UTF-8 charset issues from MySQL in PHP
Question by Nick
this is really doing my nut…..
all relevant PHP Output scripts set headers (in this case only one file – the main php script):
header("Content-type: text/html; charset=utf-8");
HTML meta is set in head:
<meta http-equiv="Content-Type" content="text/html; charset=utf-8">
all Mysql tables and related columns set to:
utf8_unicode_ci Unicode (multilingual), case-insensitive
I have been writing a class to do some translation.. when the class writes to a file using fopen, fputs etc everything works great, the correct chars appear in my output files (Which are written as php arrays and saved to the filesystem as .php or .htm files. eval() brings back .htm files correctly, as does just including the .php files when I want to use them. All good.

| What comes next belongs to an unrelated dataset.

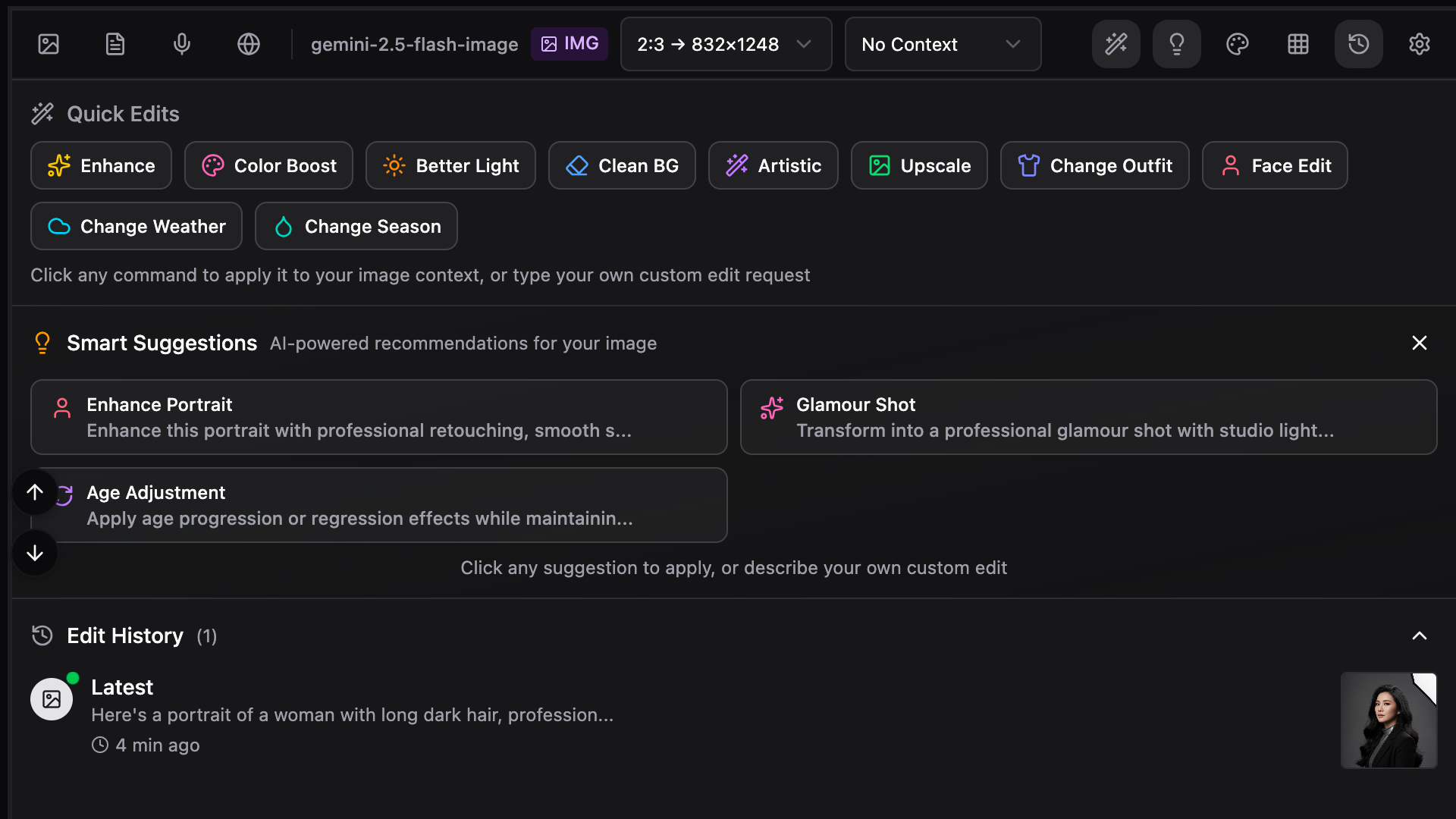
Task: Toggle the Quick Edits magic wand panel
Action: (1116, 44)
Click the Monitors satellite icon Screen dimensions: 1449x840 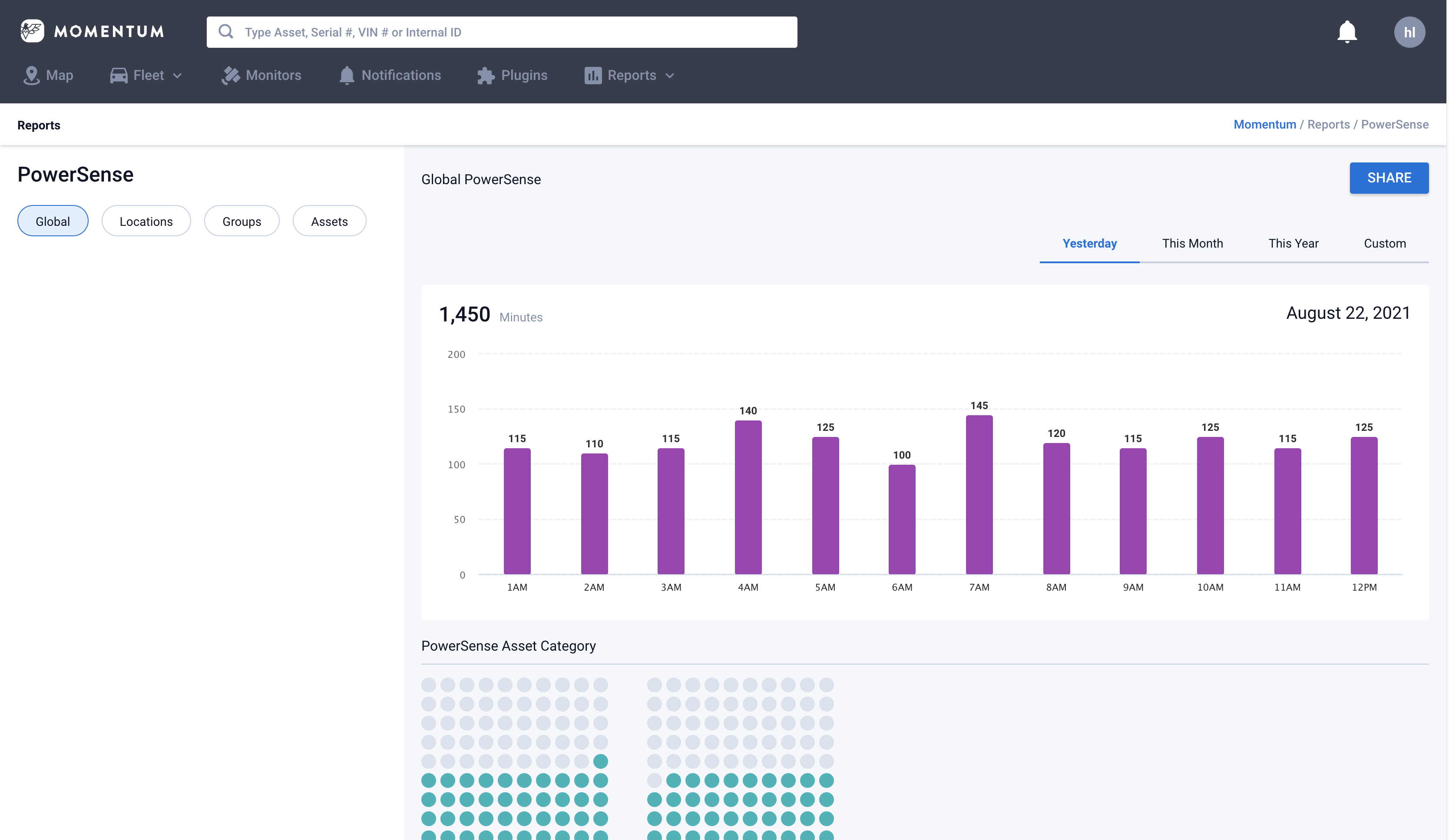click(x=231, y=75)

Prob is when I am trying to create translation entries to my DB. My DB connection class has the following line added directly after the initial connection:
mysql_query("SET NAMES utf8, character_set_results = 'utf8', character_set_client = 'utf8', character_set_connection = 'utf8', character_set_database = 'utf8', character_set_server = 'utf8'");
instead of seeing the correct chars, i get the usual crud you would expect using the wrong charset in the DB. Eg:
Propriétés
instead of:
propriétés
don’t even get me started on Russian, Japanese, etc chars! But then using UTF8 should not make any single language charset an issue…
What have I missed? I know its not the PHP as the site shows the correct chars from the included translation .php or .htm files, its only when I am dealing with the MySQL DB that I am having these issues. PHPMyAdmin shows the entries with the wrong chars, so I assume its happening when the PHP “writes” to MySQL. Have checked similar questions here on stack, but none of the answers (all of which were taken care of) give me any clues…
Also, anyone have thoughts on speed difference using include $filename vs eval(file_get_contents($filename)).
Answer by Sebastián Grignoli
You say that you are seeing “the usual crud you would expect using the wrong charset”. But that crud is in fact created by using utf8_encode() on an already UTF8 string, so chances are that you are not using the “wrong encoding” anywhere, but exceeding the times you are encoding into UTF8.
You may take a look into a library I made to fix that kind of problems:
Answer by Starx
There is a mysql_set_charset('utf8');
in mysql for that. Run the query at the beginning of another query.